Ne abbiamo già parlato: se vogliamo limitare gli NOx dobbiamo abbassare la temperatura di combustione dando priorità, però, alla formazione del particolato, o dobbiamo trattarli nello scarico tramite l’SCR.

Occorre però tenere presente che questa sostanza è dannosa non solo per l’ambiente e per la salute delle persone ma anche per il motore stesso.

Tende infatti a incrostare l’interno delle camere di combustione e, nel caso di motori con EGR, si rende necessaria una manutenzione periodica al sistema di ricircolo dei gas di scarico.

Ovviamente questa strada prevede l’utilizzo, allo scarico, di un filtro antiparticolato che può essere a rigenerazione attiva o passiva. Nel caso della rigenerazione passiva, si conta sull’alta concentrazione di NO2 allo scarico, favorita dal DOC; nel caso di quella attiva, essa si realizza mediante mezzi specifici per innalzare la temperatura nei gas di scarico.

L’importante è limitare al massimo le condizioni di formazione del particolato, facendo lavorare il motore al punto di efficienza più alta. Una situazione che si riesce a ottenere solo nei motori che non adottano l’EGR.
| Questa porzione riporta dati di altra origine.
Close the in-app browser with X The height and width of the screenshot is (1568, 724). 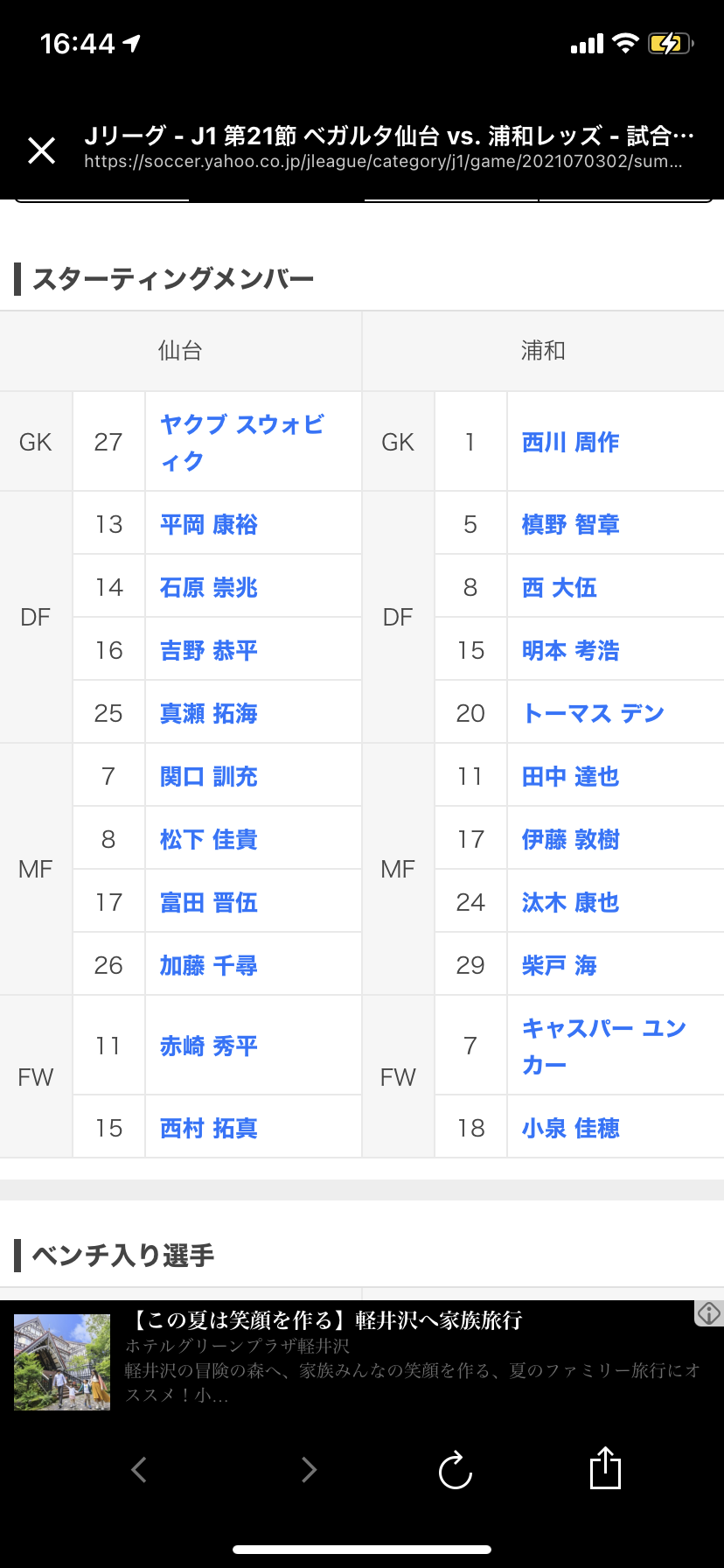[x=41, y=150]
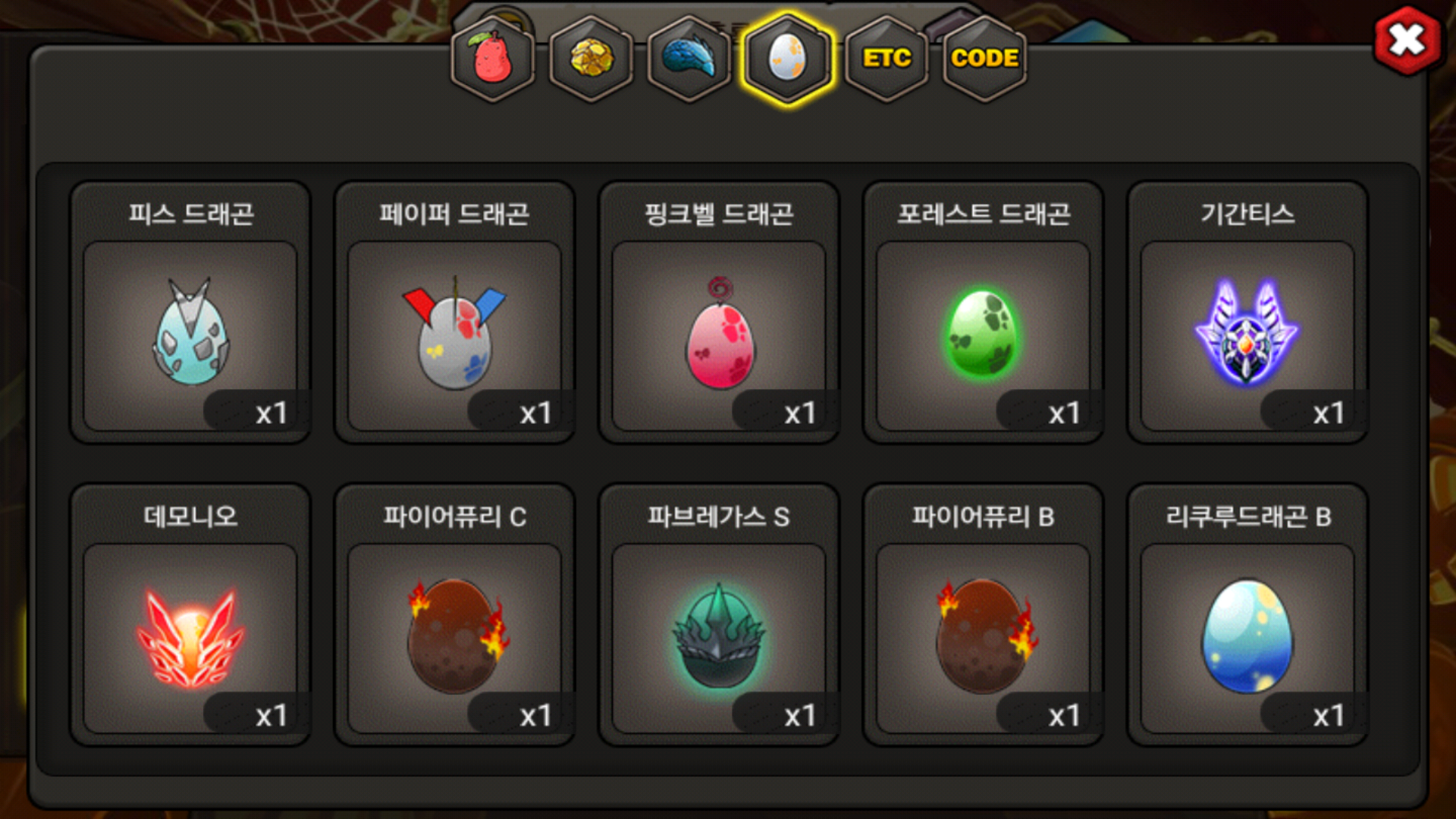This screenshot has height=819, width=1456.
Task: Select the red winged 데모니오 item
Action: (x=190, y=638)
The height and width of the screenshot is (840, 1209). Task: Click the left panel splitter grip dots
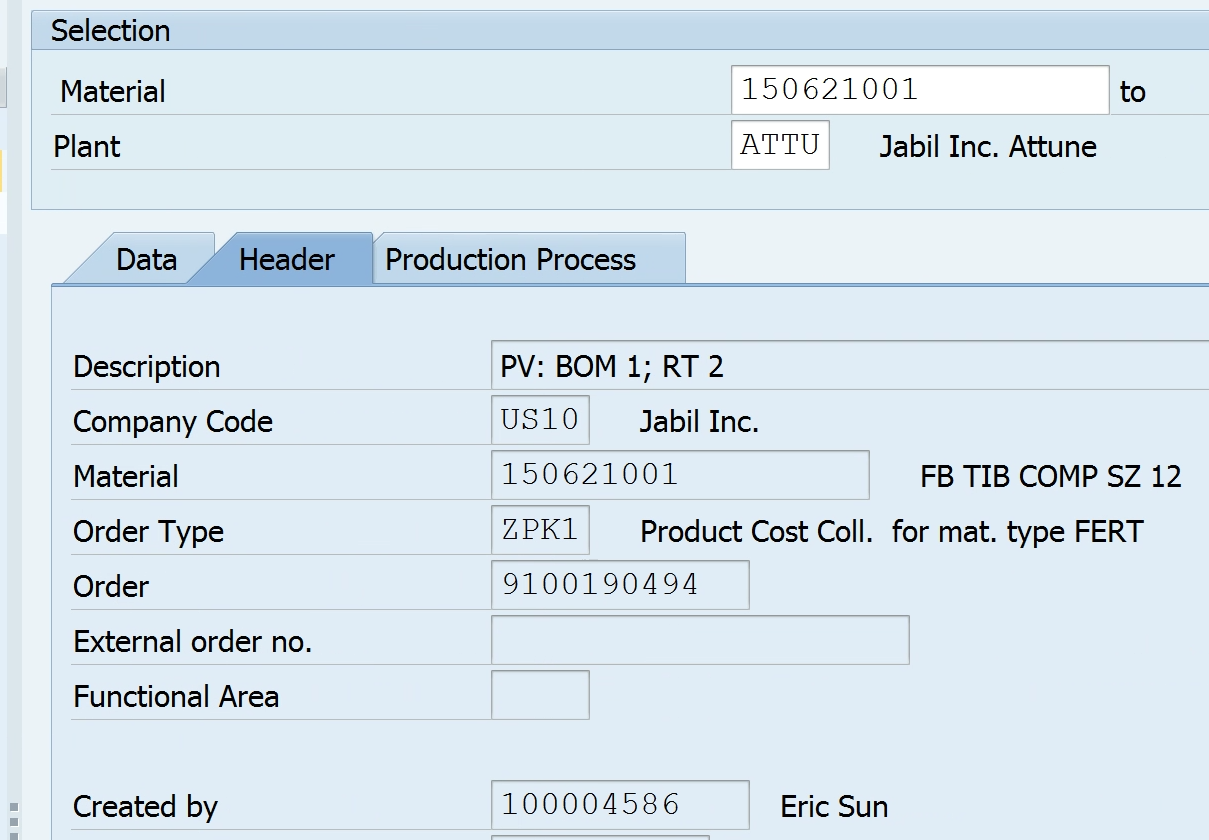(x=14, y=818)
Lavorare al massimo della propria capacità

BOX_01_001Nei motori con cilindrate e potenze contenute l’adozione della valvola EGR può essere una strada conveniente per la riduzione degli NOx a fronte di una produzione limitata di particolato che è possibile intrappolare con un filtro passivo. Per motori con cilindrate e potenze di fascia medio-alta la strada più razionale è quella che prevede l’ottimizzazione delle temperature di combustione in modo da operare nella fascia in cui ha luogo l’ossidazione del particolato. Lavorando sui flussi e le quantità delle miscele all’interno della camera si ha una ottimale combustione che previene la formazione del particolato e, nel caso dei motori Stage IIIb, evita l’utilizzo dei filtri con il solo impiego dell’SCR per eliminare gli ossidi di azoto. Una strada seguita, nel movimento terra, da pochissimi costruttori mentre in agricoltura è diventata quasi la prassi. Le applicazioni sui trattori agricoli, infatti, devono tenere conto degli spazi a disposizione sotto i cofani e quindi i radiatori più grandi che i motori con EGR richiedono, oltre al volume occupato dai filtri antiparticolato con eventuali preriscaldatori, è un problema che porta verso tecnologie più semplici e affidabili. Un aspetto fondamentale riguarda poi il consumo di carburante che, nei motori con SCR, è un elemento positivo per il portafoglio degli utilizzatori. Anche con il costo supplementare dato dalla gestione dell’AdBlue, il vantaggio competitivo è rilevante con cifre che spesso superano, a seconda delle applicazioni, del tipo di macchina e della fascia di potenza, il 15% di risparmio.